Here, the first elf has 6000 calories, the second 4000, the third 11000. You get the idea.
We want to know how many calories the elf who’s carrying the most calories has. Can we do it with SQL? Yes. Should we? Doesn’t matter we’re doin it anyway.
I built this with Quarto, which is a way of building computational documents. You can view the raw Quarto Markdown files in the git repo. There are a few things I’ve omitted from this post that are Quarto specific but not relevant to the solution - mainly firing up and connecting to an in-memory database.
The database I’m using is DuckDB, which is a pretty hot item in the data world right now. It’s the fastest, simplest way to do in-process SQL on tabular data.
For the uninitiated, DuckDB is an in-process OLAP database engine similar to SQLite. While SQLite is row oriented and weakly typed, DuckDB is columnar and strongly typed. It’s much more than “SQLite for OLAP” though. Thanks to the magic of Apache Arrow, DuckDB can function as a SQL engine for tabular data that can read from and write to nearly any data source for tabular data - CSVs, Parquet, even Pandas data frames. You can take a collection of CSV files and build a full end-to-end data pipeline with it, effectively making it an on-demand miniature data warehouse.
What we’re about to do to it takes advantage of almost none of those things.
Setup
First piece of violence: this is obviously not a csv file. It has no header, no delimiter, and null rows delimit different elves for all of the values preceding it since the last null value.
It’s nothing like a csv but we’re gonna call it one so we can read it into DuckDB. And believe me things are only going downhill from here.
CREATE OR REPLACE TABLE elf_calories (calories INTEGER);
COPY elf_calories FROM 'input.csv';
SELECT COUNT(*) FROM elf_calories
| count_star() |
|---|
| 2252 |
1 records
We need to do a little validation to ensure that we read the right values.
wc -l input.csv
2252 input.csv
Looks good, at least the rows match. Validate the schema too to make sure DuckDB isn’t doing weird stuff to the types.
PRAGMA table_info('elf_calories')
| cid | name | type | notnull | dflt_value | pk |
|---|---|---|---|---|---|
| 0 | calories | INTEGER | FALSE | NA | FALSE |
1 records
Looks good - integers are what we expect. Double check that the first few rows match the file’s head.
SELECT * FROM elf_calories
| calories |
|---|
| 7569 |
| 1357 |
| 10134 |
| 4696 |
| 4423 |
| 8869 |
| 3562 |
| 6597 |
| NA |
| 4038 |
Displaying records 1 - 10
And now the file…
head -n 10 input.csv
7569
1357
10134
4696
4423
8869
3562
6597
4038
Alrighty looks like the I/O part is good.

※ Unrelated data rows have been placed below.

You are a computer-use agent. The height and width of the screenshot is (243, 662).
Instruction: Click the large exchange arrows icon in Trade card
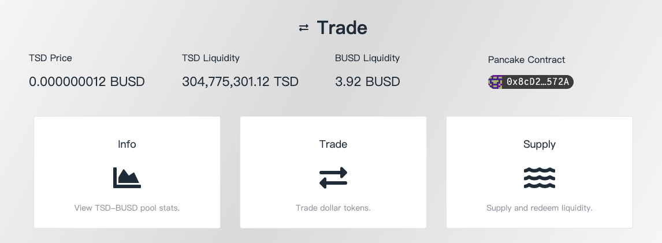coord(333,177)
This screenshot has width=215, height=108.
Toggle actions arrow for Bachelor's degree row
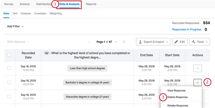pos(198,82)
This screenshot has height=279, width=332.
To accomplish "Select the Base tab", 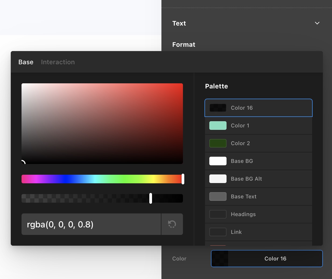I will 26,62.
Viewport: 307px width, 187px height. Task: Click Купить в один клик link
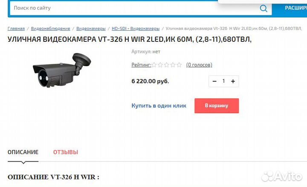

Now the next part is where moderately seasoned programmers can say “well let’s write a loop and we’ll do a running sum per elf, then pick the one with the max.” Programmers who want to flex a little will say “I’m going to use a reduce and partition_by operation and write it in one line.”

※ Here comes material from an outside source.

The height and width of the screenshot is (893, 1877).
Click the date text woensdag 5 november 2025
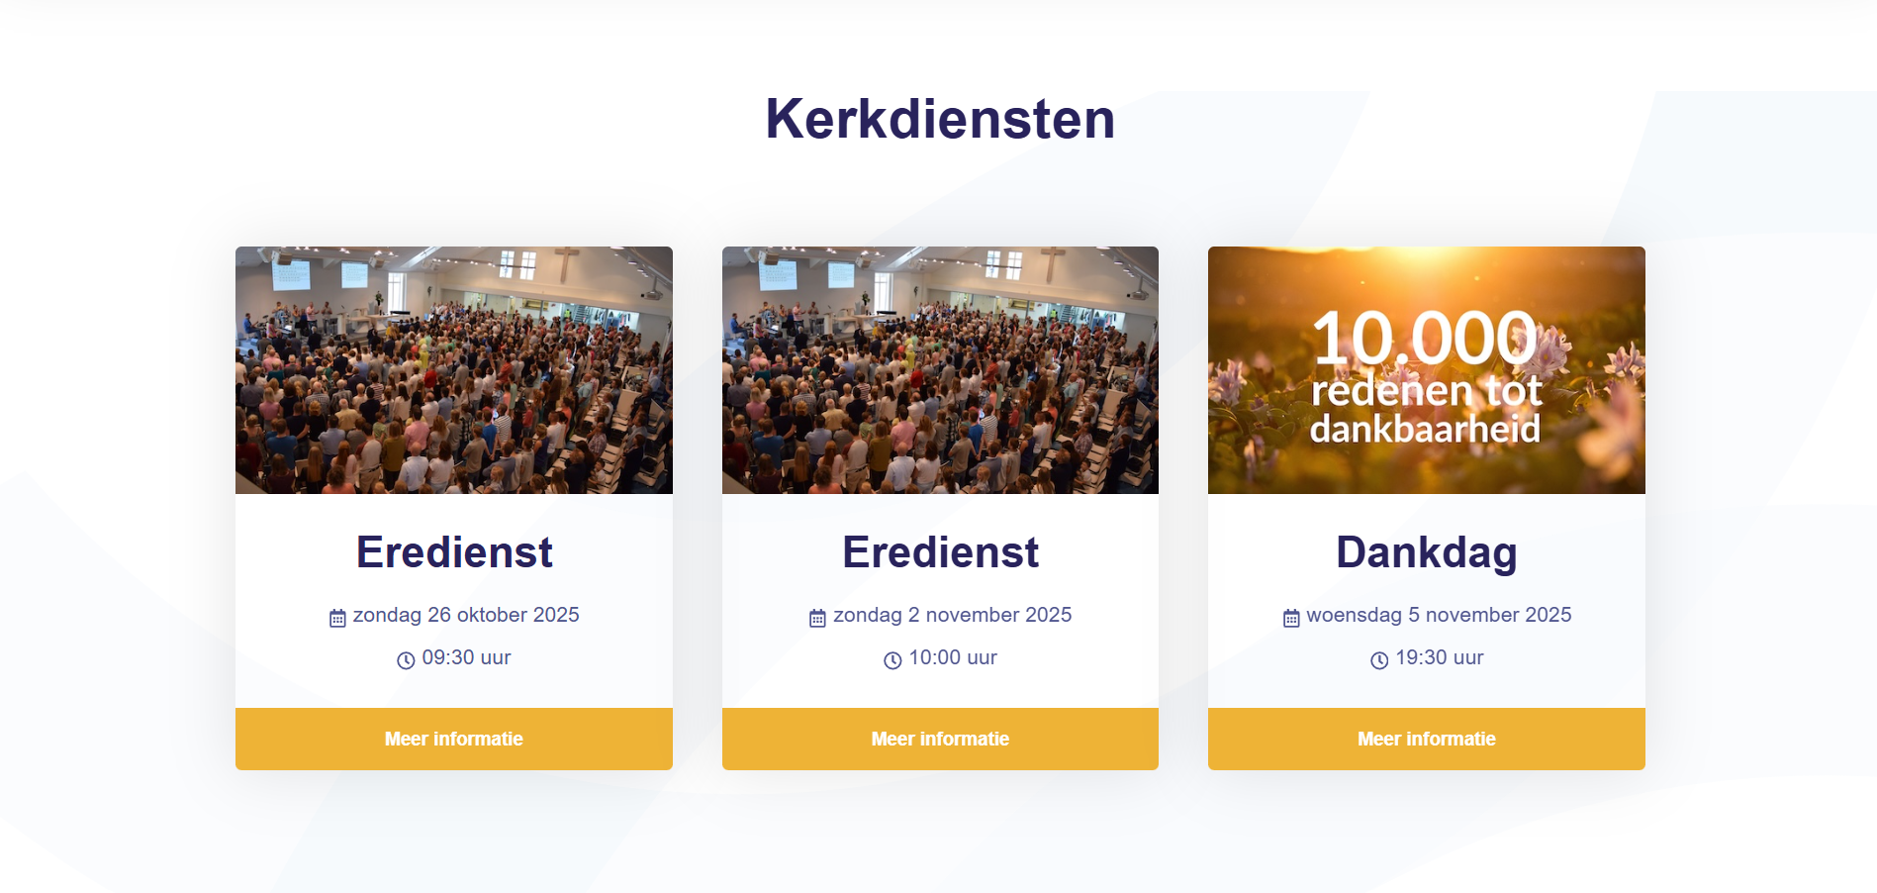coord(1439,615)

We, on the other hand, are working in a language that doesn’t even have variables, let alone loops. We have to figure out how to walk along these sequences of numbers and assign some kind of identifier to each list of numbers between the line breaks.
It is possible. Start by enumerating each row. We’ll use a window function without a window cause at this point nothing’s off the table in terms of terrible practices.
Why is this bad? We’re relying on the order of the input file to convey information. Now we are told the order matters but how many times have you gotten a dataset where the docs said one thing and you get something different? In this case, we have to trust the data but in real life - never trust the data.
While I’m here creating the first view I can also make a note when the breaks are that signify a different elf with an indicator column. This will be important momentarily.
CREATE OR REPLACE VIEW elf_calories_counted AS (
SELECT
calories,
ROW_NUMBER() OVER () AS row,
calories IS NULL AS break,
FROM elf_calories
);
Note that DuckDB has no problem with that final trailing comma on the SELECT.
It’s really easy to add, remove, and reorder columns because we don’t have to keep track of the last column any more.
DuckDB is full of convenient additions to the SQL dialect like this that make life just that much better for analysts and data engineers.
It’s 1000x better than leading commas, that’s for sure.
Don’t @ me leading commas look terrible and you know it.
Anyway, here’s our table.
SELECT * FROM elf_calories_counted ORDER BY row ASC LIMIT 10;
| calories | row | break |
|---|---|---|
| 7569 | 1 | FALSE |
| 1357 | 2 | FALSE |
| 10134 | 3 | FALSE |
| 4696 | 4 | FALSE |
| 4423 | 5 | FALSE |
| 8869 | 6 | FALSE |
| 3562 | 7 | FALSE |
| 6597 | 8 | FALSE |
| NA | 9 | TRUE |
| 4038 | 10 | FALSE |
Displaying records 1 - 10
Looks good so far, the first eight rows are for the first elf, as indicated by the break column being true on row 9.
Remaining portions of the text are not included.